Items listed in a dataset
####

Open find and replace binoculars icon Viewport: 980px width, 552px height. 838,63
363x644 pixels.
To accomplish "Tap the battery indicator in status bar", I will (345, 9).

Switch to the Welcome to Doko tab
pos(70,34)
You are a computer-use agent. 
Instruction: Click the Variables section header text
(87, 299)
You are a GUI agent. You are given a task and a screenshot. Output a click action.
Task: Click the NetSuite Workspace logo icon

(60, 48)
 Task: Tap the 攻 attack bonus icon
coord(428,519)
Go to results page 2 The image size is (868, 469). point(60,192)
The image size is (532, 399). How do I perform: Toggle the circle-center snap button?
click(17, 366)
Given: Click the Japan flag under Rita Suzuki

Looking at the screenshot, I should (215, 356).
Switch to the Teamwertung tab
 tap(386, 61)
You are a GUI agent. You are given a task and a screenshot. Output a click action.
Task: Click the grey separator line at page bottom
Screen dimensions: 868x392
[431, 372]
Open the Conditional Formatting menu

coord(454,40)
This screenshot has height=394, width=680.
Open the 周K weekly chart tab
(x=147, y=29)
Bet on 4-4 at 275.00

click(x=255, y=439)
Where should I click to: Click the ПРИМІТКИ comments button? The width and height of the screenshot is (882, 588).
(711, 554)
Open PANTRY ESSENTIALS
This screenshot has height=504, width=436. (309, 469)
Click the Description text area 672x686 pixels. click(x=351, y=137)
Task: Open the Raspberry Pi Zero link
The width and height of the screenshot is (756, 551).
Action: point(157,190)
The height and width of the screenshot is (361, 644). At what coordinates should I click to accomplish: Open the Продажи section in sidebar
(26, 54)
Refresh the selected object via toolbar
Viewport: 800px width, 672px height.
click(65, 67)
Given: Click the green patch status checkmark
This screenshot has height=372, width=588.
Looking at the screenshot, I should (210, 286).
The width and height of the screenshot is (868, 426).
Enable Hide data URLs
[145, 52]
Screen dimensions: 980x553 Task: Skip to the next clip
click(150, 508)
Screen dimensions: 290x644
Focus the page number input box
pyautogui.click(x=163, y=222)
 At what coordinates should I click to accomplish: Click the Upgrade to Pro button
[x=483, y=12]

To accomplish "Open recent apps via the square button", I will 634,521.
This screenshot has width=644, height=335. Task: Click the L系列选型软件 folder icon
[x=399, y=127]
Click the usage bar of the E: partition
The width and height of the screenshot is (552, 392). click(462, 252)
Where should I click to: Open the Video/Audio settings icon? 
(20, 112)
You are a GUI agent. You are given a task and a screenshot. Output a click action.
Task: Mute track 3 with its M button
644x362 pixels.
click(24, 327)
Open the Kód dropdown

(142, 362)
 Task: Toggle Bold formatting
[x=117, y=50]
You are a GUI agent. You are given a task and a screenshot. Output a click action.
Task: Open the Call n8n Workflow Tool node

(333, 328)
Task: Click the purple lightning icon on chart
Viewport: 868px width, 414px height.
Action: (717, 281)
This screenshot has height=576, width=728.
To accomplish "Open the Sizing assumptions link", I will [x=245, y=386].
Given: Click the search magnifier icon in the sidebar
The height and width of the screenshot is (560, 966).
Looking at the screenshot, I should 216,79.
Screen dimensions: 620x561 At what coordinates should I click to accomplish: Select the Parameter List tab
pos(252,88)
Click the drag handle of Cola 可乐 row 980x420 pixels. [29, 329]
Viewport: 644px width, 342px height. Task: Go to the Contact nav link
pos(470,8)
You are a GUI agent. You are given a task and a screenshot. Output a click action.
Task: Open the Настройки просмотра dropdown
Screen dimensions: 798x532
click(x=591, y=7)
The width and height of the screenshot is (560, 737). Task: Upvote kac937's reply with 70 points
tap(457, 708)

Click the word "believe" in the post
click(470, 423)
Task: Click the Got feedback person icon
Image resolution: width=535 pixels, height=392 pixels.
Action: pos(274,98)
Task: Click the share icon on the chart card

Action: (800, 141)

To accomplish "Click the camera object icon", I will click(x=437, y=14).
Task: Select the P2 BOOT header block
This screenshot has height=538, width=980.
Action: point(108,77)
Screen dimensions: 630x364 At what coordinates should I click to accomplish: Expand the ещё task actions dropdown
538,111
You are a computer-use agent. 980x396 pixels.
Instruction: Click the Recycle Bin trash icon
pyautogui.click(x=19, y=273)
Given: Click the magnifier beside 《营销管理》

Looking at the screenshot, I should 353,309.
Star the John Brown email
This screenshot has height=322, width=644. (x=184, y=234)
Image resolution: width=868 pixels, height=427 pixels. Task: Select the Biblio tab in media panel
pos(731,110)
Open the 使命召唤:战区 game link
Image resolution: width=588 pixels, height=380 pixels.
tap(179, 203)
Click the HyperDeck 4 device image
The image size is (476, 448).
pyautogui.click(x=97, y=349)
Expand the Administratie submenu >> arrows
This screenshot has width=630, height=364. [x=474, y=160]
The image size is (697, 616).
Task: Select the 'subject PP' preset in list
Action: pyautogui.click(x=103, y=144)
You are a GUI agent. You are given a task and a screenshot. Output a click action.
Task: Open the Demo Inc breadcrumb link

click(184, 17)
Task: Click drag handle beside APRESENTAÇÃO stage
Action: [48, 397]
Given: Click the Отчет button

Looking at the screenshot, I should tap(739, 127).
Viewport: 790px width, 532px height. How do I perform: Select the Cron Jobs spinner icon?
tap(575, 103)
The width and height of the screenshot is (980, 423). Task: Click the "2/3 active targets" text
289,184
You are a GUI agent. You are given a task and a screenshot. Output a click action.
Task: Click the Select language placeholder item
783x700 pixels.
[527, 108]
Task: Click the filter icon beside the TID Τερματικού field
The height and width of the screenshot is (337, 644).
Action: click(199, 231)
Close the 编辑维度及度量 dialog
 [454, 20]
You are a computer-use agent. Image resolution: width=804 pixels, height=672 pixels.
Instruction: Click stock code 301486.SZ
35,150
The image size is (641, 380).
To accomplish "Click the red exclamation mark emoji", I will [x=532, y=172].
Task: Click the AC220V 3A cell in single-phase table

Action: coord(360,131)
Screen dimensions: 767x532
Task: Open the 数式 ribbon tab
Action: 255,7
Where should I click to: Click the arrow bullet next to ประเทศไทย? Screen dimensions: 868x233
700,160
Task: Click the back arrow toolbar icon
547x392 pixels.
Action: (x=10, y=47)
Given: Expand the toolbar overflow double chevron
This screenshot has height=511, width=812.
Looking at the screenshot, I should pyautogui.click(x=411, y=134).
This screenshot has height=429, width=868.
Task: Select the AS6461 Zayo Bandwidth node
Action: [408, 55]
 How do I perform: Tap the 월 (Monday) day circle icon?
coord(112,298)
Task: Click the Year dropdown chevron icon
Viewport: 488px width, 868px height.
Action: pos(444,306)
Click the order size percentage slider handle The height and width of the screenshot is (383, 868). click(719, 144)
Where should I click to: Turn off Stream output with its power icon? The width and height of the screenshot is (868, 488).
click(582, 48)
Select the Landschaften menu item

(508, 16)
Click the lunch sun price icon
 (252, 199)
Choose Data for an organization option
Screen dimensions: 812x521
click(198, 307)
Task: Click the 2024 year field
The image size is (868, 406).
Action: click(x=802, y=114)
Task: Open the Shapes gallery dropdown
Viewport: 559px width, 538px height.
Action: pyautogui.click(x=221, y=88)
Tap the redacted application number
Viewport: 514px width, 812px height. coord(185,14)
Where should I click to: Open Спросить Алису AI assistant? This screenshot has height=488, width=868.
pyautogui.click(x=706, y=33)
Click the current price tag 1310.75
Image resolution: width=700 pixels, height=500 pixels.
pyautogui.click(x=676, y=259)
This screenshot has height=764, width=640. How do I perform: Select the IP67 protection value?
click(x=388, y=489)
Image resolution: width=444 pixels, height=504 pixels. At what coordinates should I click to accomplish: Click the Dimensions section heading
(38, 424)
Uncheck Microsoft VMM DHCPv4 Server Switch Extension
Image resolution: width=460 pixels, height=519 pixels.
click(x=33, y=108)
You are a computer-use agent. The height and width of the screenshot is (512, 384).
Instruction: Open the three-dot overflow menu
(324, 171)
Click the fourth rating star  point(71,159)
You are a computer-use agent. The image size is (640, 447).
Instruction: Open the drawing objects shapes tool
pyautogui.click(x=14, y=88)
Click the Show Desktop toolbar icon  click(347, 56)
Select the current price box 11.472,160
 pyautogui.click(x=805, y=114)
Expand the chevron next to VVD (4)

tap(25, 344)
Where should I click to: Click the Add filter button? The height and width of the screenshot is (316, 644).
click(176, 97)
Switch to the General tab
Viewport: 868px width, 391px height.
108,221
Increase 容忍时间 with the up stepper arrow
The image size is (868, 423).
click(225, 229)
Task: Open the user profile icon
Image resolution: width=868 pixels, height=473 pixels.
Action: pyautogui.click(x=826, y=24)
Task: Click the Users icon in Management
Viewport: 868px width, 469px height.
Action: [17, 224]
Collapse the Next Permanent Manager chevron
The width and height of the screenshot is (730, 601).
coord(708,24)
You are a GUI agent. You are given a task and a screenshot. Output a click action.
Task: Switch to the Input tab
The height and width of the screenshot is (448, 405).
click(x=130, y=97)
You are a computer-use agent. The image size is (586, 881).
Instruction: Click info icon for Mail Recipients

####

▶ [What is needed]: Begin with the line above that has "Screen dimensions: 868x392" and continue through the line that has "Task: Click the purple", setting each one down exactly. Stop there.

▶ [Completed task]:
Screen dimensions: 868x392
[431, 372]
Open the Conditional Formatting menu

coord(454,40)
This screenshot has height=394, width=680.
Open the 周K weekly chart tab
(x=147, y=29)
Bet on 4-4 at 275.00

click(x=255, y=439)
Where should I click to: Click the ПРИМІТКИ comments button? The width and height of the screenshot is (882, 588).
(711, 554)
Open PANTRY ESSENTIALS
This screenshot has height=504, width=436. (309, 469)
Click the Description text area 672x686 pixels. click(x=351, y=137)
Task: Open the Raspberry Pi Zero link
The width and height of the screenshot is (756, 551).
Action: point(157,190)
The height and width of the screenshot is (361, 644). At what coordinates should I click to accomplish: Open the Продажи section in sidebar
(26, 54)
Refresh the selected object via toolbar
Viewport: 800px width, 672px height.
click(65, 67)
Given: Click the green patch status checkmark
This screenshot has height=372, width=588.
Looking at the screenshot, I should (210, 286).
The width and height of the screenshot is (868, 426).
Enable Hide data URLs
[145, 52]
Screen dimensions: 980x553 Task: Skip to the next clip
click(150, 508)
Screen dimensions: 290x644
Focus the page number input box
pyautogui.click(x=163, y=222)
 At what coordinates should I click to accomplish: Click the Upgrade to Pro button
[x=483, y=12]

To accomplish "Open recent apps via the square button", I will 634,521.
This screenshot has width=644, height=335. Task: Click the L系列选型软件 folder icon
[x=399, y=127]
Click the usage bar of the E: partition
The width and height of the screenshot is (552, 392). click(462, 252)
Where should I click to: Open the Video/Audio settings icon? 
(20, 112)
You are a GUI agent. You are given a task and a screenshot. Output a click action.
Task: Mute track 3 with its M button
644x362 pixels.
click(24, 327)
Open the Kód dropdown

(142, 362)
 Task: Toggle Bold formatting
[x=117, y=50]
You are a GUI agent. You are given a task and a screenshot. Output a click action.
Task: Open the Call n8n Workflow Tool node

(333, 328)
Task: Click the purple lightning icon on chart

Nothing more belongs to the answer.